5. Pour justifier l'urgence et la nécessité de bénéficier à très bref délai d'une mesure de la nature de celles qui peuvent être ordonnées sur le fondement de l'article L. 521-2 du code de justice administrative, la requérante soutient qu'elle n'est plus en possession d'un titre de séjour valide depuis le 10 juin 2022 et s'est vu ainsi suspendre le bénéfice des conditions matérielles d'accueil, qu'elle présente une situation de vulnérabilité particulière en raison de sa situation de femme isolée sans ressource financière. Il ressort des propres déclarations de la requérante dans le courrier adressé en décembre 2022 à la préfecture des Alpes-Maritimes qu'elle est domiciliée à Nice grâce à l'aide d'une association. L'ensemble des circonstances invoquées par la requérante n'est pas suffisant pour caractériser l'existence d'une situation d'urgence particulière justifiant l'intervention du juge des référés dans le très bref délai prévu par les dispositions de l'article L. 521-2 du code de justice administrative.
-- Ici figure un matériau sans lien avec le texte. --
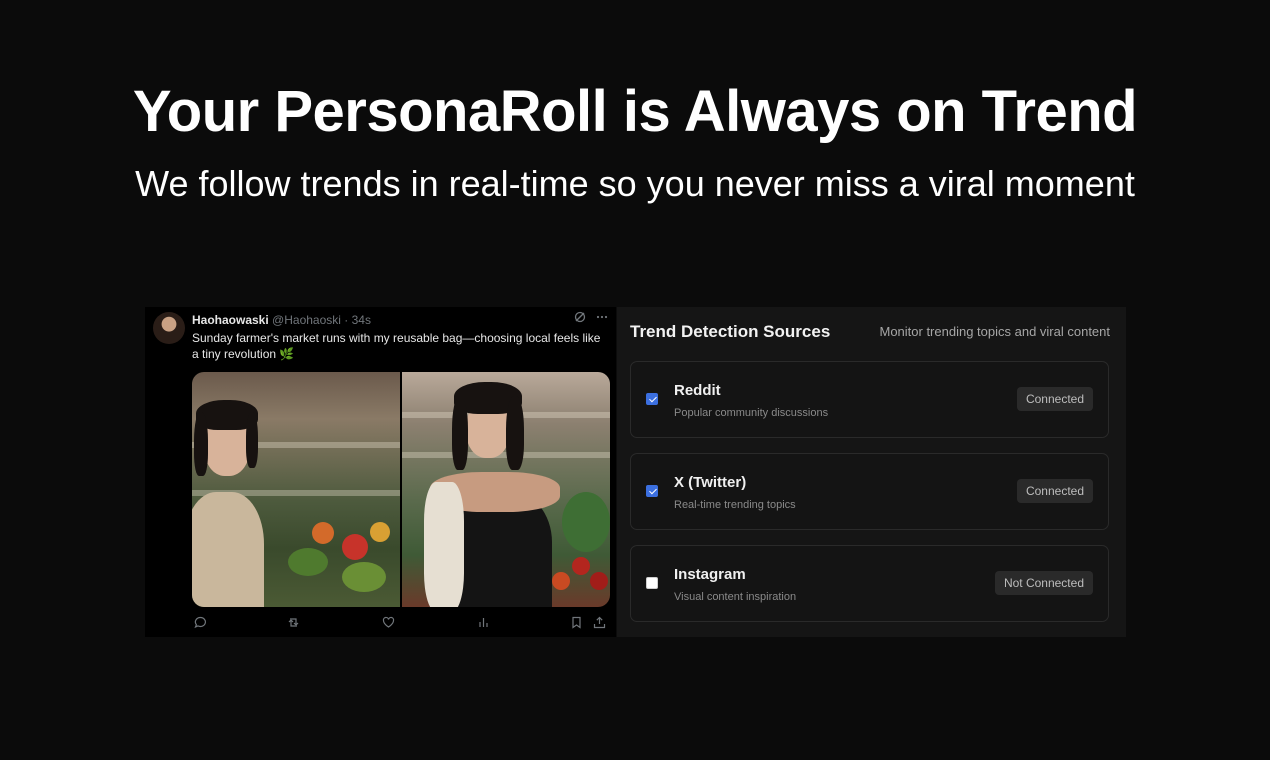 The image size is (1270, 760). I want to click on panel-title: Trend Detection Sources, so click(730, 332).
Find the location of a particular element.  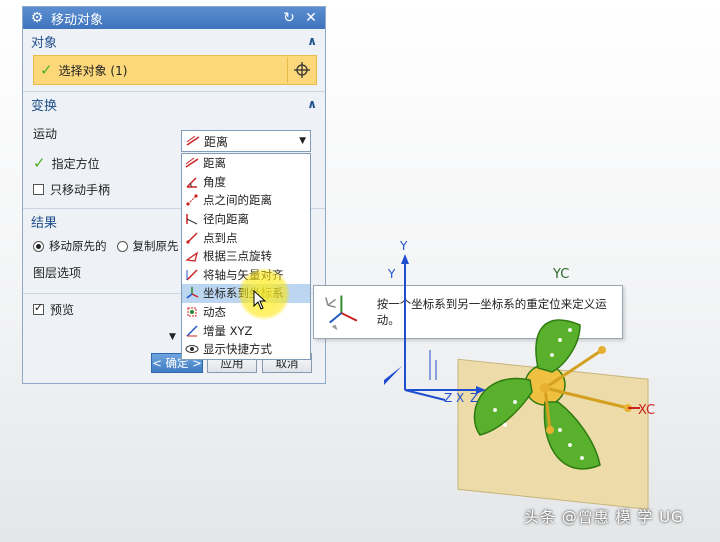

delta-xyz-icon is located at coordinates (192, 331).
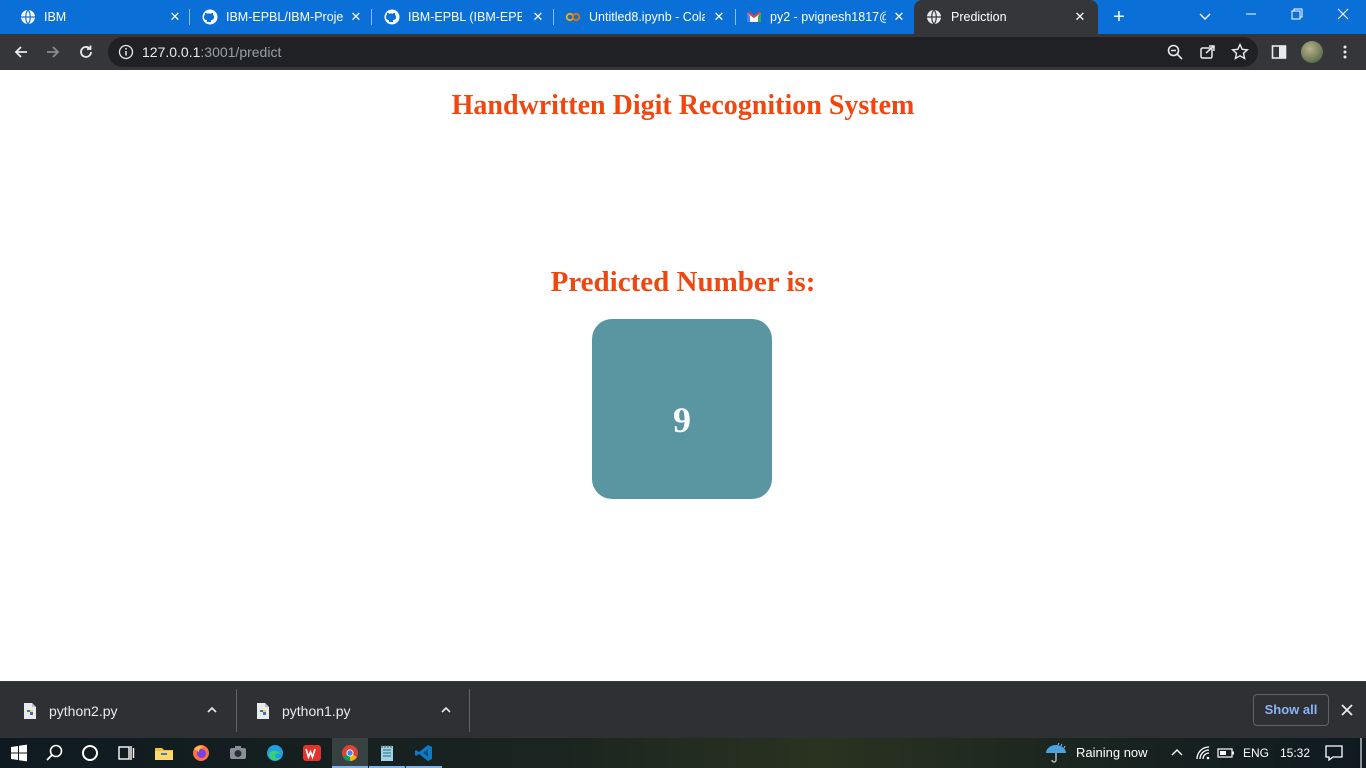  I want to click on task-view-icon, so click(126, 753).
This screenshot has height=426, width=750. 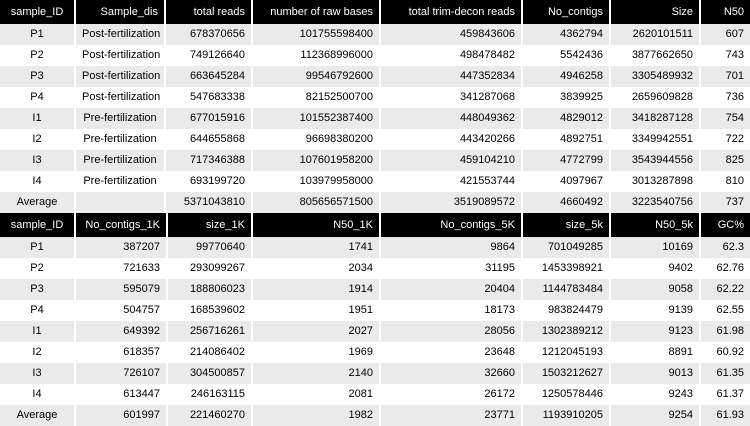 I want to click on table-cell: I2, so click(x=38, y=140).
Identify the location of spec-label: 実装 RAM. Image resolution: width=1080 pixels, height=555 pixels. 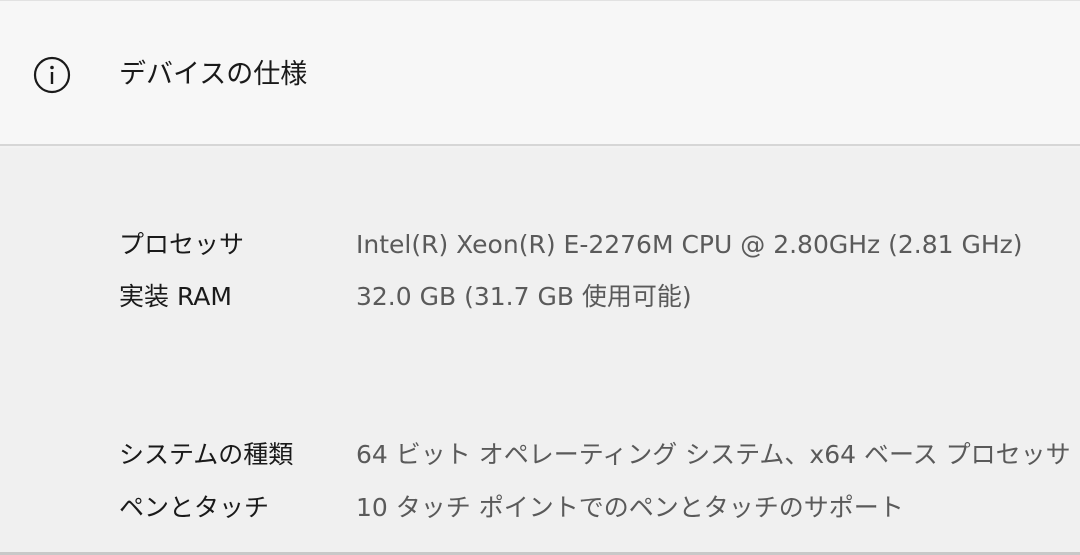
(176, 296).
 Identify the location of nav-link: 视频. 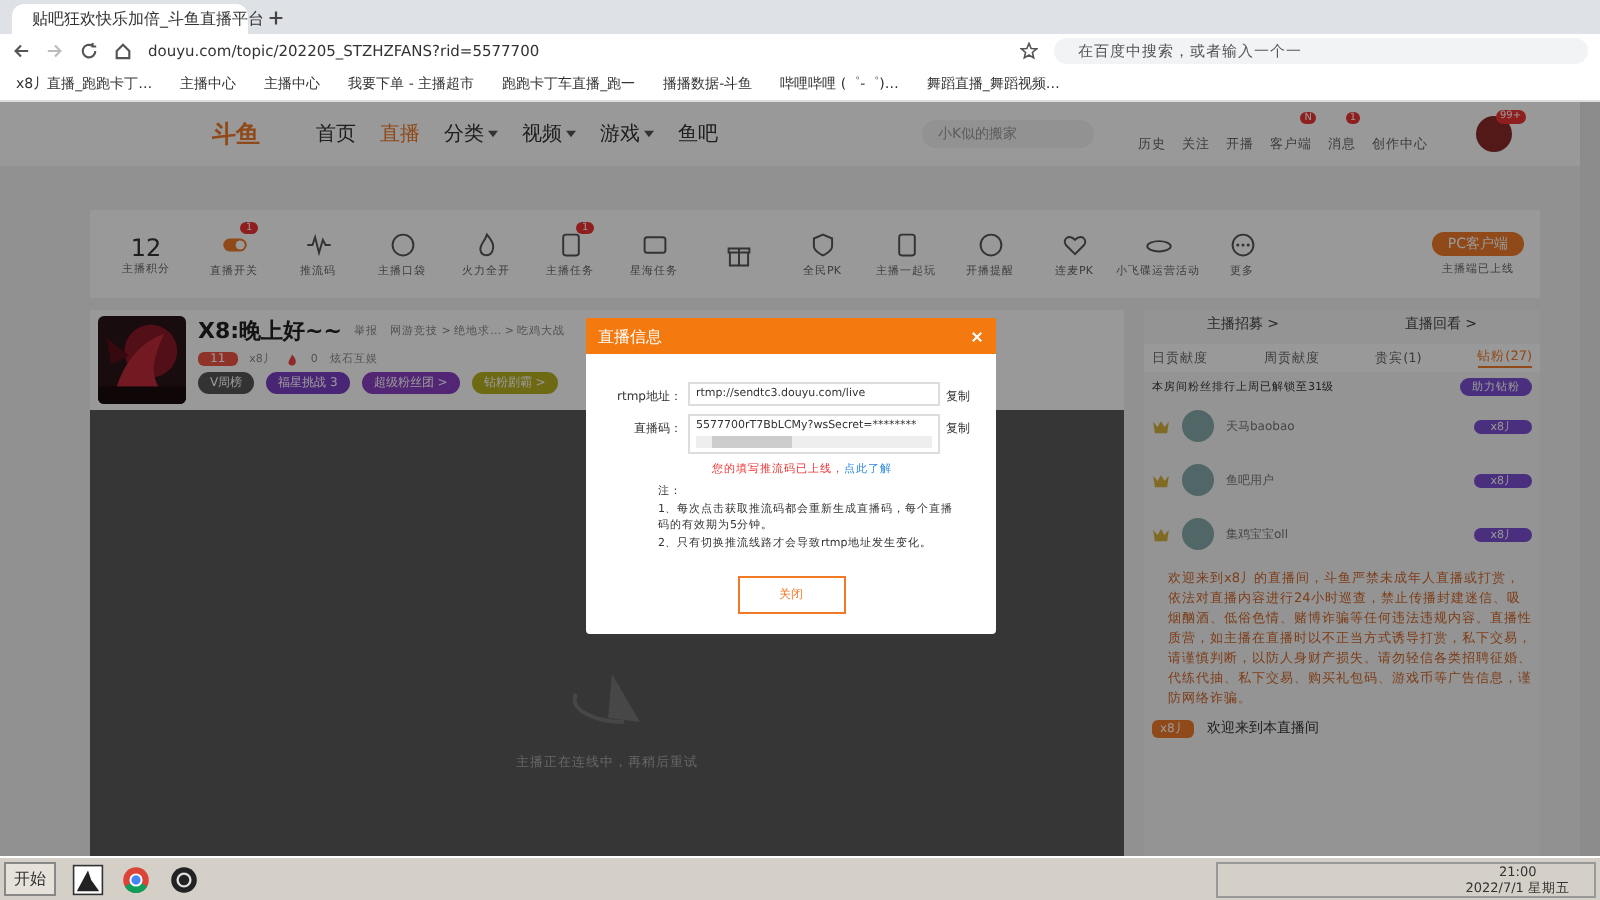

6. Il résulte de ce qui précède, sans qu'il soit besoin de se prononcer sur l'existence d'une atteinte grave et manifestement illégale à une liberté fondamentale, que la requête de Mme A doit être rejetée selon la procédure prévue à l'article L. 522-3 du code de justice administrative, y compris ses conclusions relatives aux frais de l'instance, sans qu'il y ait lieu d'admettre l'intéressée au bénéfice de l'aide juridictionnelle provisoire.

ORDONNE :

Article 1er : Mme A n'est pas admise à l'aide juridictionnelle provisoire.

Article 2 : La requête de Mme A est rejetée.

Article 3 : La présente ordonnance sera notifiée à Mme C A.

Fait à Nice le 16 janvier 2023.

La juge des référés

signé

V. B

La République mande et ordonne au ministre de l'intérieur et des outre-mer, en ce qui le concerne, ou à tous commissaires de justice à ce requis en ce qui concerne les voies de droit commun, contre les parties privées, de pourvoir à l'exécution de la présente décision.